CVC accidental knotting
BACKGROUND: Central venous catheterization (CVC) is indispensable in the management of critically ill patients in the emergency room and intensive care units, either to avoid the various peripheral punctures and vasoactive drugs administration in decompensated patients, or even to administer parenteral nutrition. CVC is an invasive procedure with possible mechanical, infectious, and thrombotic complications. The complete knotting of a catheter is a rare complication. The aim of this study is to report a case of a simple tight knot 2 cm from the catheter tip. We provide insights for early identification of catheter knotting, as well as its management.

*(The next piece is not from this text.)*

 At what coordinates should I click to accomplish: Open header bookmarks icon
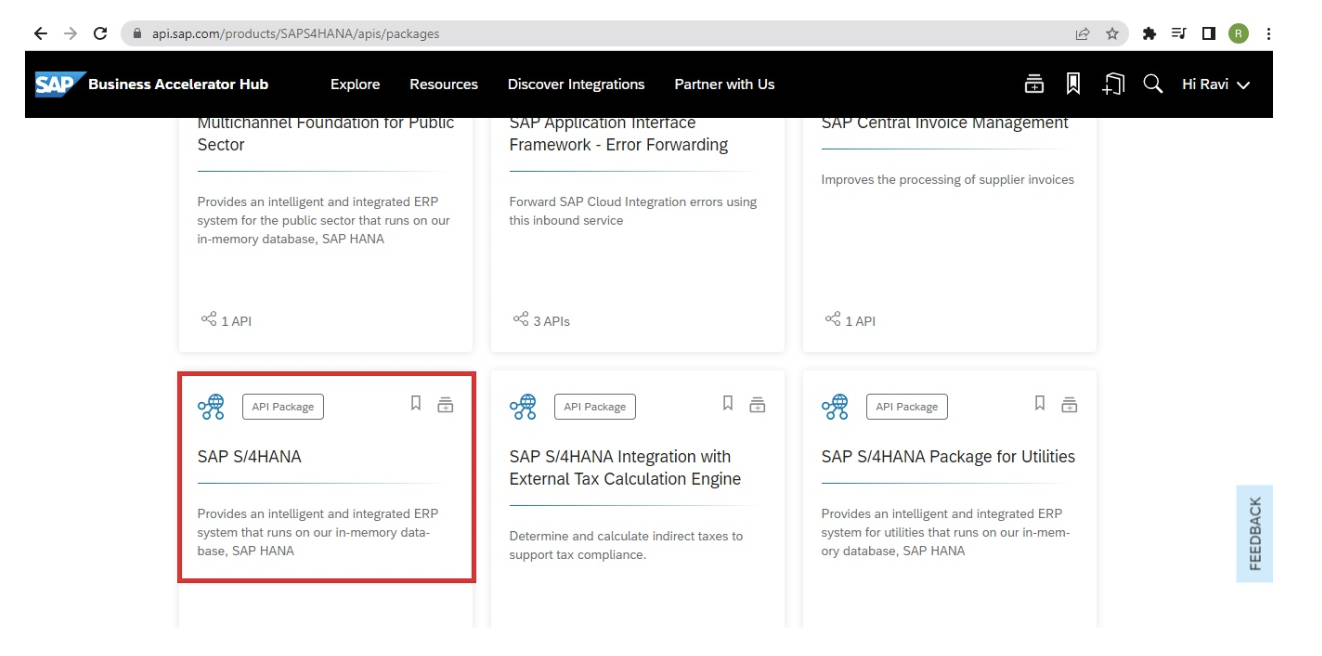tap(1073, 84)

CASE REPORT A 63-year-old man with a previous history of angioplasty and non-pharmacological coronary stent in a marginal branch of the circumflex coronary artery evolved to junctional bradycardia and cardiogenic shock and was transferred to the reference hospital. He had a CVC inserted in the right jugular vein; however, it did not have any blood flow. The hypothesis of catheter knotting was suggested and confirmed through a chest X-ray. Venotomy was performed and it was successfully removed.

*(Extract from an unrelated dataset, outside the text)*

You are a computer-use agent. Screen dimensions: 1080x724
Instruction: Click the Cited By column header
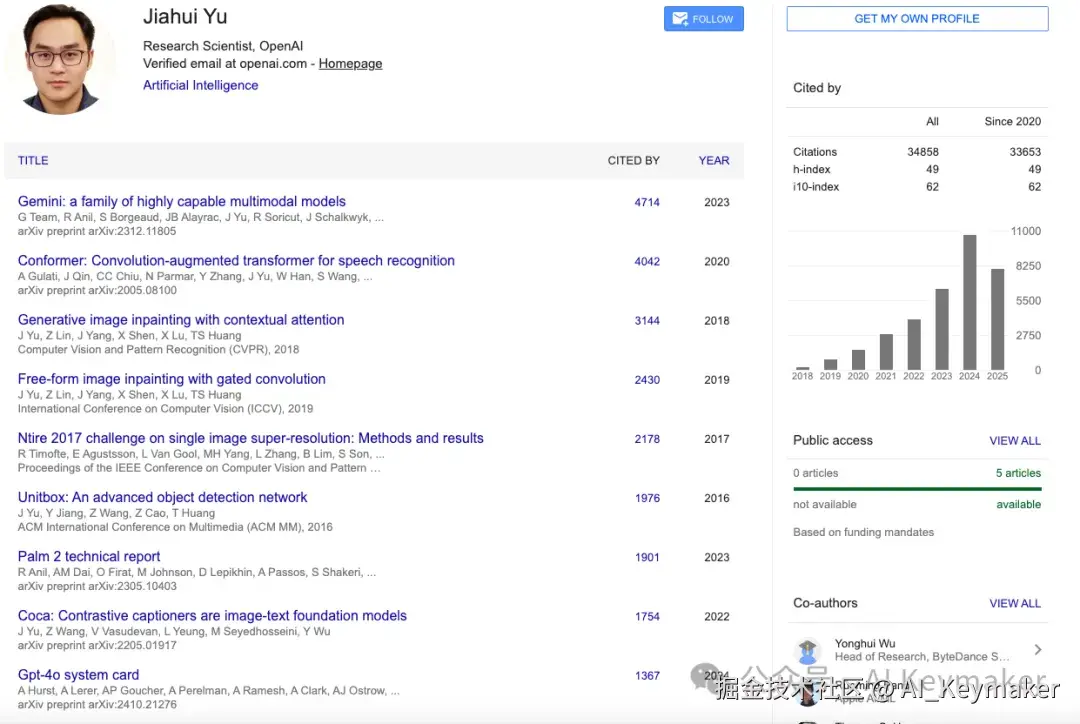tap(633, 161)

CONCLUSIONS Knotting in CVC obstruction is a rare complication. Recognition of this complication is essential to avoid major complications, such as catheter fragmentation and venous injury. Radiological follow-up after the procedure in patients with difficult anatomy is essential, and echo-guided catheterization should be encouraged when available. Despite the rarity of a knotted intravascular catheter, it is important to note this possible late complication that must be considered in the absence of catheter blood flow.
Facanali CBG, Paixão VS, Sobrado CW, Facanali MR. Spontaneous Knot Formation in a Central Venous Catheter. Am J Case Rep. 2021 Sep 15;22:e932354. doi: 10.12659/AJCR.932354. PMID: 34525010.